» Tarea planteada A
Según el fragmento sobre Alejandro III de Macedonia, ¿cuántos años duró su reinado?
» Tarea planteada B
Resume en dos oraciones el fragmento sobre Alejandro III de Macedonia.
» Tarea planteada C
Continúa el fragmento sobre Alejandro III de Macedonia a partir de su última oración.

» Fragmento del documento
◇ ◇ ◇
Si el lector tuviese la oportunidad de hablar con una persona culta del mundo grecorromano que hubiese vivido entre los siglos IV a. C. y V d. C. y hubiese tenido la oportunidad de preguntarle quién era Alejandro, sin más, su interlocutor no habría tenido ninguna duda. Sólo por ese nombre se conocía a Alejandro III, rey de Macedonia (356-323 a. C.) y último representante de la dinastía de los Argéadas. Los epítetos se quedaban cortos para este hombre: rey omnipotente, prototipo de conquistador, fundador de un imperio universal que pereció con él, protagonista de la más elevada de las grandezas y de algunos episodios de una bajeza deleznable… todo ello en el tiempo récord de una vida de treinta y tres años y un reinado de trece. Los militares de todos los tiempos le han tenido por guía y han deseado emular sus hazañas, empezando por sus generales, que se repartieron su imperio a su muerte, y acabando por Napoleón; pero también los escritores hicieron de él punto de partida de un mito literario —basado en algunos aspectos de su novelesca vida— que empezó en la Antigüedad y termina en algunos representantes de la actual novela histórica. ¿Quién fue este joven conquistador? ¿Por qué causó tal impresión a sus contemporáneos y a sus sucesores hasta la actualidad? ¿Qué puede enseñarnos hoy en día? Los acontecimientos de su vida guardan las respuestas a estas preguntas y mucho más.

En el momento de la rendición de Atenas en el año 404 a. C., que supone el punto final de la guerra del Peloponeso (la «guerra civil» por la hegemonía que había enfrentado a las ciudades-estado griegas desde el 431 a. C.), Macedonia, pese a ser el estado territorialmente más extenso de toda la Grecia continental, apenas contaba en el ámbito político y cultural heleno. Era un reino de pastores y campesinos, de costumbres y cultura diferentes a los del resto de Grecia debido al relativo aislamiento en el que había vivido durante décadas y que pese a no estar muy cohesionado, gozaba de una posición económica privilegiada gracias a la gran cantidad de recursos naturales —sobre todo mineros— con que contaba.
◇ ◇ ◇
» Datos extraídos
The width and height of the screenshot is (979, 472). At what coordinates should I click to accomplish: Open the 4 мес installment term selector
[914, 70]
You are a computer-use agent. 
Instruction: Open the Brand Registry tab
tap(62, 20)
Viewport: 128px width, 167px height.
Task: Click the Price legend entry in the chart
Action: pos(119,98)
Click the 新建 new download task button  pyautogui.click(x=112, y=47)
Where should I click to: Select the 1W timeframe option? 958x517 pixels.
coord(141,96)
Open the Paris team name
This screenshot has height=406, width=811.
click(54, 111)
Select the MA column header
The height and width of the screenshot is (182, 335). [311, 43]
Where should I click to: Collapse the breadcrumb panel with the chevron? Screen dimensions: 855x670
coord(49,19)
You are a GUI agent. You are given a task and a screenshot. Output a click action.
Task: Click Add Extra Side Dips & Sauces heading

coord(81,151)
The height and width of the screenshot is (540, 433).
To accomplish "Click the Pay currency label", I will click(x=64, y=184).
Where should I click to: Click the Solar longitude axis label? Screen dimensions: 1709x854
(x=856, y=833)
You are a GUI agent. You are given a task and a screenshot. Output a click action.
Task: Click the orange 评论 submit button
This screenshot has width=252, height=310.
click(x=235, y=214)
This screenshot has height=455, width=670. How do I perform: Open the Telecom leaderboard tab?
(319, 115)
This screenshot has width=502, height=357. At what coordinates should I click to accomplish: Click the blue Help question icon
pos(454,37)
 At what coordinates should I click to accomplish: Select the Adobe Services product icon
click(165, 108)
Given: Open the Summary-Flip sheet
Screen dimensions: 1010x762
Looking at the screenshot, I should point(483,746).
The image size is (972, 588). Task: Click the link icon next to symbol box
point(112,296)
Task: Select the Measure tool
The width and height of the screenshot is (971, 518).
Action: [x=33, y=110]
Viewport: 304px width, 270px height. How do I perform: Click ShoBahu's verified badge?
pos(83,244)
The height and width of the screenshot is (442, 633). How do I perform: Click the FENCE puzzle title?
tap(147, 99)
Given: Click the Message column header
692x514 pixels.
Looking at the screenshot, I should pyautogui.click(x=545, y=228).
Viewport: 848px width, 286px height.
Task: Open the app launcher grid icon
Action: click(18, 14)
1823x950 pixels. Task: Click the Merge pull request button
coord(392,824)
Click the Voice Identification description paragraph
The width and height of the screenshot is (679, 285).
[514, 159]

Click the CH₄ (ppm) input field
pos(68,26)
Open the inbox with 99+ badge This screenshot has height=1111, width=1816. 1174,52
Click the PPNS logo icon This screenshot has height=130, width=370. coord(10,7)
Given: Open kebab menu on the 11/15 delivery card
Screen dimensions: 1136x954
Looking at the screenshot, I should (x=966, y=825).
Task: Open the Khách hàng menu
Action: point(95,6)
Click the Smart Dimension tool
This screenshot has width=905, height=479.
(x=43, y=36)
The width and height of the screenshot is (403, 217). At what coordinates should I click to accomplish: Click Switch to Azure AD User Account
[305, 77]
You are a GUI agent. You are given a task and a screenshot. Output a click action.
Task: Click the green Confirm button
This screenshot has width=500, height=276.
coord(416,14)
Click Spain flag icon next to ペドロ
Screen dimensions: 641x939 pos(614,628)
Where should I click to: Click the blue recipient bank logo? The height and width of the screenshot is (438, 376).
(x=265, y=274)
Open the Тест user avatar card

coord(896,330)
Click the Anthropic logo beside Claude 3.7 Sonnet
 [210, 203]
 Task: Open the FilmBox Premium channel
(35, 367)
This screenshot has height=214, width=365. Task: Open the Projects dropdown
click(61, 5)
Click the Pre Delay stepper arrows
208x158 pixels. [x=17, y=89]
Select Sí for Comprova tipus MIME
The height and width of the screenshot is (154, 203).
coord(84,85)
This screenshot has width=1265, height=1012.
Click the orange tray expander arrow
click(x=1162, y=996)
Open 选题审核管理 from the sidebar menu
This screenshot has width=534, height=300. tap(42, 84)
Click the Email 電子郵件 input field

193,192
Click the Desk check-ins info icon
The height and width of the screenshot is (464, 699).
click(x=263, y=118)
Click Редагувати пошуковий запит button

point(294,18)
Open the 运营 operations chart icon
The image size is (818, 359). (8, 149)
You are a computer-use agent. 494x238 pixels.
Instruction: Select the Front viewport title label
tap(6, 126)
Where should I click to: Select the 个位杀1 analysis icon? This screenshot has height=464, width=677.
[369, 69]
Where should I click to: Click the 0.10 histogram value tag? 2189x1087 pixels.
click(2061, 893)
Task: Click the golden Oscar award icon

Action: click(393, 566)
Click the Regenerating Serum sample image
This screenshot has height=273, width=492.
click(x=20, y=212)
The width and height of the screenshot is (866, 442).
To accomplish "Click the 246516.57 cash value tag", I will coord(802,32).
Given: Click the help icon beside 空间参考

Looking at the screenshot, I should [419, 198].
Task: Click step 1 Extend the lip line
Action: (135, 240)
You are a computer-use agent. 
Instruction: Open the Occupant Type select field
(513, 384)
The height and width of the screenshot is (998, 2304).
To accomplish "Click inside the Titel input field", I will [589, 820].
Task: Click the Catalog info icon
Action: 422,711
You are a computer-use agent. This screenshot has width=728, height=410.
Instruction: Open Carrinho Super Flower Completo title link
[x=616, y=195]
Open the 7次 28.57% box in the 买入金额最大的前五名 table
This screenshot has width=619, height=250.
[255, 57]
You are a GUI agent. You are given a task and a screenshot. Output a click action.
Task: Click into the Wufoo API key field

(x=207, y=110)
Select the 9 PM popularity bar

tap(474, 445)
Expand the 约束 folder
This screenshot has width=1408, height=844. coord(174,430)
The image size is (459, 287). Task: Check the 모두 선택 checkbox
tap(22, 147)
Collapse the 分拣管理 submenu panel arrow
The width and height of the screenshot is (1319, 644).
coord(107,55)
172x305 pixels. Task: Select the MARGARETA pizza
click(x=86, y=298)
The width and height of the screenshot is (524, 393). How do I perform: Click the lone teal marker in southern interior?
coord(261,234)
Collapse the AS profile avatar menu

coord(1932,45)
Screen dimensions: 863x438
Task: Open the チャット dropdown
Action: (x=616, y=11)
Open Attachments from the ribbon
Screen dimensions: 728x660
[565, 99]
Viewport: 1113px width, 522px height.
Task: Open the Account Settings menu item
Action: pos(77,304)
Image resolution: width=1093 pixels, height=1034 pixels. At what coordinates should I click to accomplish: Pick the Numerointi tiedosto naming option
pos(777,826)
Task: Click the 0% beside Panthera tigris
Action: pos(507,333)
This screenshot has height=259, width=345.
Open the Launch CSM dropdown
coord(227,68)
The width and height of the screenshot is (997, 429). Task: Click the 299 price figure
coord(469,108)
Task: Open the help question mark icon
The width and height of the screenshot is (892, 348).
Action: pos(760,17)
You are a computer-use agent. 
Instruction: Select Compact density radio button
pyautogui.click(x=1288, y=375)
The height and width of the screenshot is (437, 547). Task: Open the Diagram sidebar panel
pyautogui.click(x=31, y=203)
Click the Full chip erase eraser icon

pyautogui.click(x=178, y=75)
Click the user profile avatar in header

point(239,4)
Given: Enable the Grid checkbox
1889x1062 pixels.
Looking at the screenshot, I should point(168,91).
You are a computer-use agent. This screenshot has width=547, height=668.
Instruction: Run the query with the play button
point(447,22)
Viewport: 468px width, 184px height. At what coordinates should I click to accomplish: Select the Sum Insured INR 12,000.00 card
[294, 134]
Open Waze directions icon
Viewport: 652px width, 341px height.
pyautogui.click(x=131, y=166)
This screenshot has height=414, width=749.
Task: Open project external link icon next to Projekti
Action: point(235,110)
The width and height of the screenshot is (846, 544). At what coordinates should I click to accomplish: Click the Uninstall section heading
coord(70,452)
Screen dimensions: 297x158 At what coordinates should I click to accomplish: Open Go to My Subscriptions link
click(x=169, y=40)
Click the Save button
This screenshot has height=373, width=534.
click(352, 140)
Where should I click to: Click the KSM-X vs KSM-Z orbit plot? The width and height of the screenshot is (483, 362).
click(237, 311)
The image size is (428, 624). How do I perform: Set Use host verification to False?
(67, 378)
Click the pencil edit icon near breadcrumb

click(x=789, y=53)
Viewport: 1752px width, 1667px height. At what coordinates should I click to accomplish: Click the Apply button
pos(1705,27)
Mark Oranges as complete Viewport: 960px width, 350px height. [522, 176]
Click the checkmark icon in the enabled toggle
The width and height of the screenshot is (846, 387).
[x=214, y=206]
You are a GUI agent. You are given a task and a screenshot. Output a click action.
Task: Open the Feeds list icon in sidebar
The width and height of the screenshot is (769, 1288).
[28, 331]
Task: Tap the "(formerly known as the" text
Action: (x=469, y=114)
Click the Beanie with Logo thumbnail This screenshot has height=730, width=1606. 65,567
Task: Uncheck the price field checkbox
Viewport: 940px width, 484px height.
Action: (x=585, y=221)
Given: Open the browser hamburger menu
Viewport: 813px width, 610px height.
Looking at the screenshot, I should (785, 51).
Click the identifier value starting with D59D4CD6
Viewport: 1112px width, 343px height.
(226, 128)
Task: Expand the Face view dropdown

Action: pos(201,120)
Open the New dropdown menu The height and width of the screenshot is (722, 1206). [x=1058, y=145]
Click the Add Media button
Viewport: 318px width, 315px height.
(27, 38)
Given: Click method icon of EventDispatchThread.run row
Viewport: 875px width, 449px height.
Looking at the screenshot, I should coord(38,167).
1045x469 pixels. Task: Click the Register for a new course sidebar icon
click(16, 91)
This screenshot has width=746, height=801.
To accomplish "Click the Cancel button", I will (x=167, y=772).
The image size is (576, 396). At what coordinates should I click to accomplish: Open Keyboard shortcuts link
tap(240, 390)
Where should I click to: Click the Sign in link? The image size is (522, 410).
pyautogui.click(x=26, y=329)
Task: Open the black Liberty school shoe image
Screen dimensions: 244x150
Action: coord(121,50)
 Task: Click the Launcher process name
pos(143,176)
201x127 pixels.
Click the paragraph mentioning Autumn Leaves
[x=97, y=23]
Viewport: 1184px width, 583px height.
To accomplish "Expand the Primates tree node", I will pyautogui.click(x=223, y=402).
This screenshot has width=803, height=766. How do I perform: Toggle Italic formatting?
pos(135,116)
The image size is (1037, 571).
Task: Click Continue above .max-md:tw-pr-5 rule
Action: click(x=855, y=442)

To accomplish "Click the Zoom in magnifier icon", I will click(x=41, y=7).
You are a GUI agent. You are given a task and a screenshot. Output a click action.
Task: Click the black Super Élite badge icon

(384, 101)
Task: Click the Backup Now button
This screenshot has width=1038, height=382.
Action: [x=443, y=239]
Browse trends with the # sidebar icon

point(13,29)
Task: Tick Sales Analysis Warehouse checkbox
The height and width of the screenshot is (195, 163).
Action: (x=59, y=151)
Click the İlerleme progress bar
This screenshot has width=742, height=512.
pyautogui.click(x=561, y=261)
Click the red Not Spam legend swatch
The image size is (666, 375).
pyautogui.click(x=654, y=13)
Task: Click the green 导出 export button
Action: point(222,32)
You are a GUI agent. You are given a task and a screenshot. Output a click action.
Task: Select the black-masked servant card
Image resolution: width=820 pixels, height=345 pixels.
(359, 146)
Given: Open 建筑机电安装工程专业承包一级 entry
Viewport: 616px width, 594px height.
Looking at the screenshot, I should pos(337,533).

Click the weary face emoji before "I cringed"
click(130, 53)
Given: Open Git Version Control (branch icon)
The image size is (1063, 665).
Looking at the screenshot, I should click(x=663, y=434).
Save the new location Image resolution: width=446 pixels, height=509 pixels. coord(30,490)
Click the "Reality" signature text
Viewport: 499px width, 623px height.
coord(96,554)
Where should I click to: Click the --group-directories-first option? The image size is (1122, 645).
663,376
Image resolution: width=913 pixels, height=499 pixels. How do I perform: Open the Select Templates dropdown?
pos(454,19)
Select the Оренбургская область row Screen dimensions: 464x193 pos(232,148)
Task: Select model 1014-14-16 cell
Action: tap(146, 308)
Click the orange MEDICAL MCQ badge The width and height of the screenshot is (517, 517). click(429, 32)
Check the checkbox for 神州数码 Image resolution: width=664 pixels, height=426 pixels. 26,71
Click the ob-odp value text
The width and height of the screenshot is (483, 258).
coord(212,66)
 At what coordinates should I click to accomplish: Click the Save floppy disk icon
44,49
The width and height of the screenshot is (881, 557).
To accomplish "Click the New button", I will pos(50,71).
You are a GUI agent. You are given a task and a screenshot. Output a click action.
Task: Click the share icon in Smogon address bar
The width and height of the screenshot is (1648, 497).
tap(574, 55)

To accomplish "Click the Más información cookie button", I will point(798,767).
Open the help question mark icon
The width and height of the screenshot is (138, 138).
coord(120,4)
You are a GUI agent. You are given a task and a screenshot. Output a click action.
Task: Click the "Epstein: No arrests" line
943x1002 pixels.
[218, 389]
◇ ◇ ◇
» Resultado del ejercicio A
Su reinado duró trece años.

» Resultado del ejercicio B
Alejandro III, rey de Macedonia y último representante de los Argéadas, fundó un imperio universal en una vida de treinta y tres años y un reinado de trece, y ha sido guía para militares y punto de partida de un mito literario para escritores. Al terminar la guerra del Peloponeso en el 404 a. C., Macedonia, pese a ser el estado más extenso de la Grecia continental, apenas contaba en el ámbito político y cultural heleno, aunque gozaba de una posición económica privilegiada gracias a sus recursos naturales.

» Resultado del ejercicio C
Desde esta posición subalterna pasaría a ser la primera fuerza política y militar en menos de setenta años. ¿Cómo fue posible? El fin de la guerra entre las polis griegas no conllevó ni un período de paz duradera ni el dominio claro de la ciudad-estado vencedora, Esparta, ni una conjunción de voluntades entre los diferentes estados que permitiese abrir un horizonte de prosperidad y proyectos comunes para toda Grecia. El panorama fue más bien el contrario. Las polis continuaron con sus rencillas y divisiones internas que prolongaron un ambiente bélico de baja intensidad salpicado de crisis de cierta envergadura. Si Esparta duró poco tiempo como potencia dominante (hasta la batalla de Leuctra, en el 371 a. C.), su sucesora, Tebas, apenas aguantó en esa posición nueve años. La batalla de Mantinea, en el 362 a. C., marcó su ocaso y un panorama general de agotamiento de las ciudades-estado.

Frente a esta situación, Macedonia había logrado una estabilización paulatina bajo la dinastía de los Argéadas, que habían cohesionado el reino tribal y habían ido labrando un proyecto de mayor implicación en los asuntos continentales. En ese punto, el acceso al trono de un hombre fuerte y con una clara visión política supuso el comienzo de un nuevo equilibrio de relaciones en Grecia.